5. U.S. oil storage reaching record levels
- Between March 13 and April 24, U.S oil inventories jumped by 74 million barrels. Storage now sits 8 million barrels below the record high reached in March 2017. - Half of the country’s refining capacity is located on the Gulf Coast, and it also hosts the most storage capacity. Gulf Coast inventories rose by 36.4 million barrels between March 13 and April 24, a 20 percent increase. - Cushing is approaching capacity, a crucial location because of the physical settlement of the WTI contract. - “[W]ith the worst of the logistical friction caused by high inventories still to happen during May, we think the grounds for a sustainable rally in front-month Brent beyond USD 25/bbl are currently limited,” Standard Chartered wrote in a note. “Our Q2 average Brent price forecast is unchanged at USD 23/bbl; we do not expect the quarterly average to move above USD 30/bbl until Q4.”
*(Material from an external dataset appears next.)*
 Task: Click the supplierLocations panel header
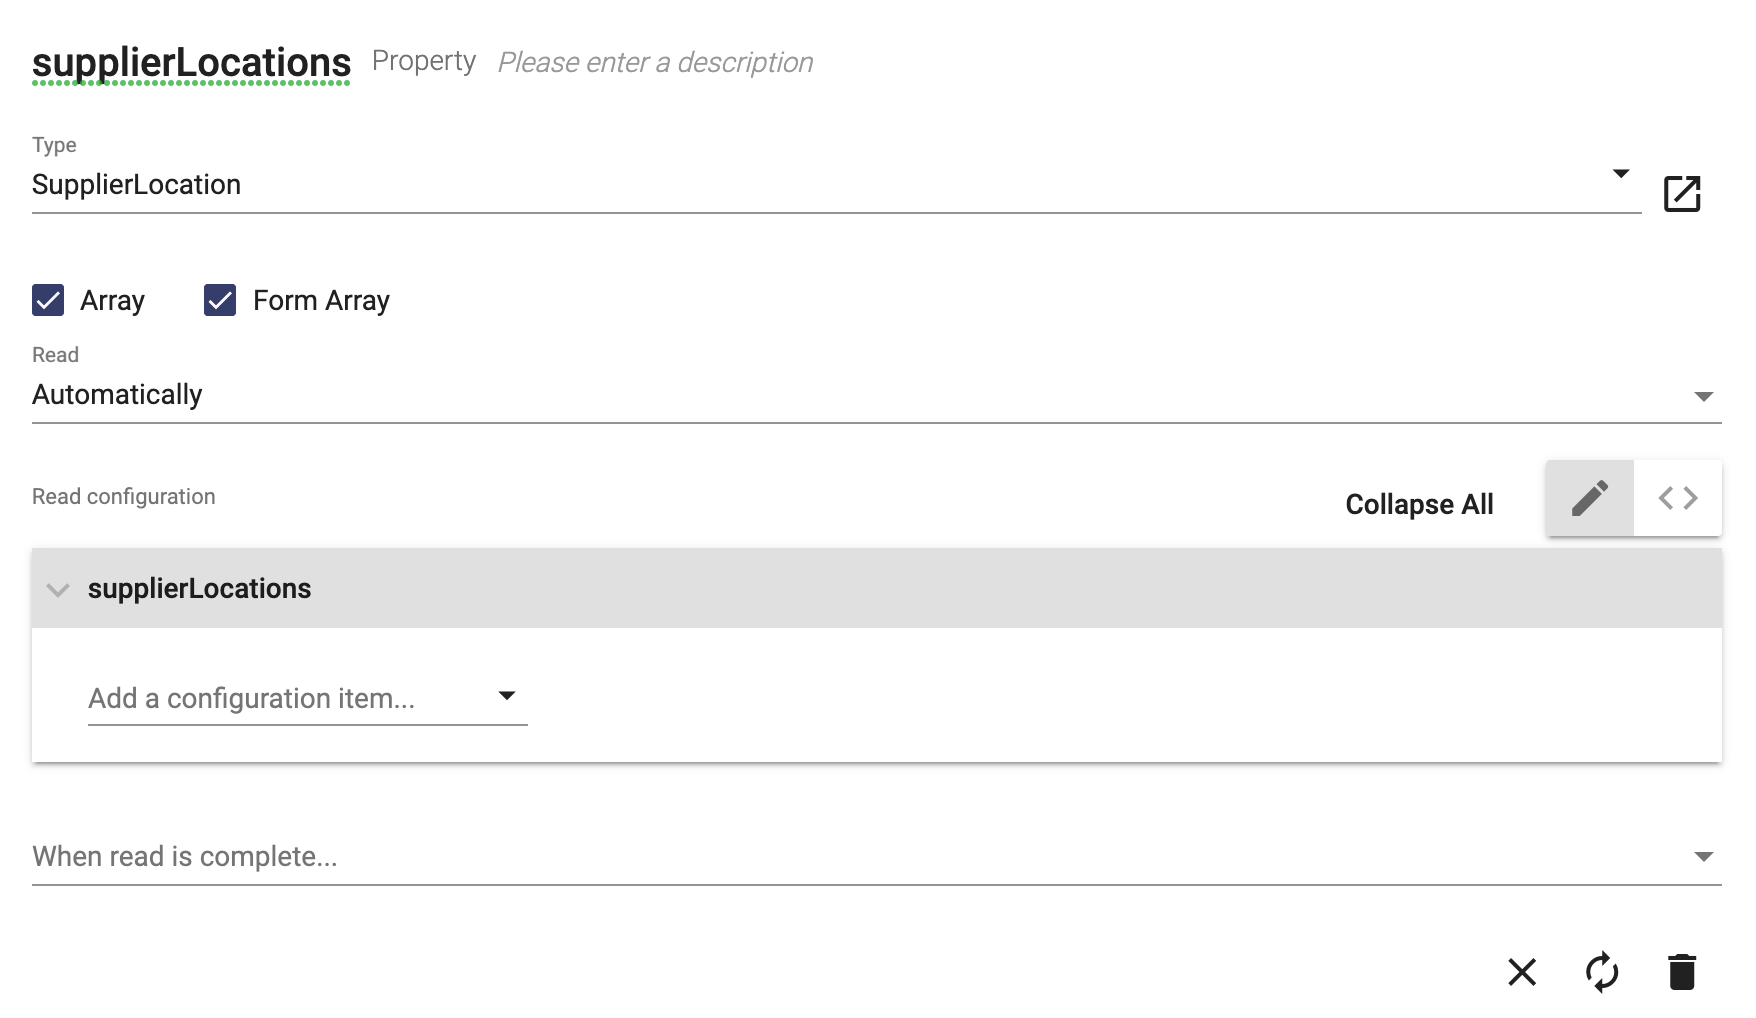click(876, 588)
6. Oil majors take on debt
- Royal Dutch Shell (NYSE: RDS.A) made big headlines on Thursday when it announced that it would cut its dividend for the first time since World War II. The move puts pressure on others to do the same. - The majors have stubbornly increased dividends with each passing year, a payout they have refused to touch in even downturns. - ExxonMobil (NYSE: XOM) has added about $53 billion in net debt over the past decade. Chevron (NYSE: CVX) has added $29 billion in debt. - Goldman Sachs recommends the majors follow the example of major mining companies BHP (NYSE: BBL) and Rio Tinto (ASX: RIO) who switched from a progressive dividend policy to a variable payout, which results in rising payouts when cash flow is at a high and vice versa. - For now, ExxonMobil especially seems intent on maintaining its dividend, which will require piling on more debt.
7. Renewables to fare better than fossil fuels
- The IEA said that renewables may be the only winner among energy sources this year. Global coal demand fell by 8 percent in the first quarter, year-on-year. Oil demand was down 5 percent and gas consumption was off by 2 percent. - For all of 2020, the IEA sees total energy demand down by 6 percent, the largest decline in 70 years. COVID-19 will hit energy demand by seven times more than the global financial crisis in 2008. - Renewables will fare much better, largely because when electricity demand drops, renewables are dispatched first because of low (i.e., zero) fuel cost. - Total renewables generation could rise by 1 percent this year. Meanwhile, oil demand is expected to contract by 9 percent; coal by 8 percent; gas by 5 percent.